An Unbounded Fully Homomorphic Encryption Scheme Based on Ideal Lattices and Chinese Remainder Theorem

TL;DR

This paper introduces a new unbounded fully homomorphic encryption scheme based on ideal lattices and the Chinese Remainder Theorem, enabling unlimited computations on encrypted data without bootstrapping.

Contribution

It presents a straightforward, noise-free unbounded FHE scheme that differs from Gentry's bootstrapping approach, solving longstanding open problems in homomorphic encryption.

Findings

Supports unlimited homomorphic computations without noise accumulation

Does not require bootstrapping for ciphertext refreshment

Based on ideal lattices and Chinese Remainder Theorem

Abstract

We propose an unbounded fully homomorphic encryption scheme, i.e. a scheme that allows one to compute on encrypted data for any desired functions without needing to decrypt the data or knowing the decryption keys.

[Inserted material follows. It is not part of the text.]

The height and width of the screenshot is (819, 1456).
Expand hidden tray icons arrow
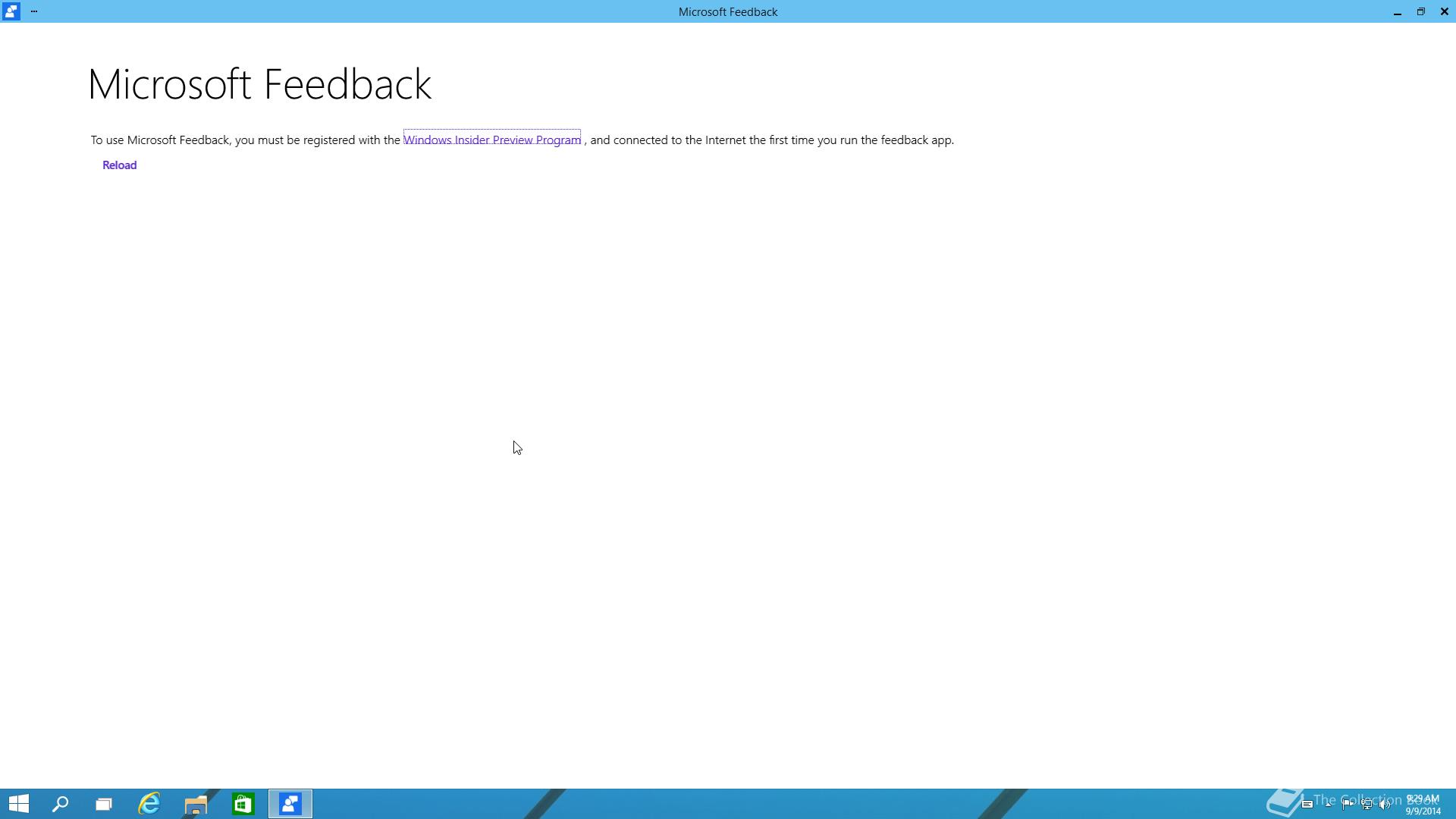pyautogui.click(x=1329, y=805)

This is a rational solution to an old problem proposed by Rivest, Adleman, and Dertouzos \cite{32} in 1978, and to some new problems appeared in Peikert \cite{28} as open questions 10 and open questions 11 a few years ago. Our scheme is completely different from the breakthrough work \cite{14,15} of Gentry in 2009. Gentry's bootstrapping technique constructs a fully homomorphic encryption (FHE) scheme from a somewhat homomorphic one that is powerful enough to evaluate its own decryption function. To date, it remains the only known way of obtaining unbounded FHE. Our construction of unbounded FHE scheme is straightforward and noise-free that can handle unbounded homomorphic computation on any refreshed ciphertexts without bootstrapping transformation technique.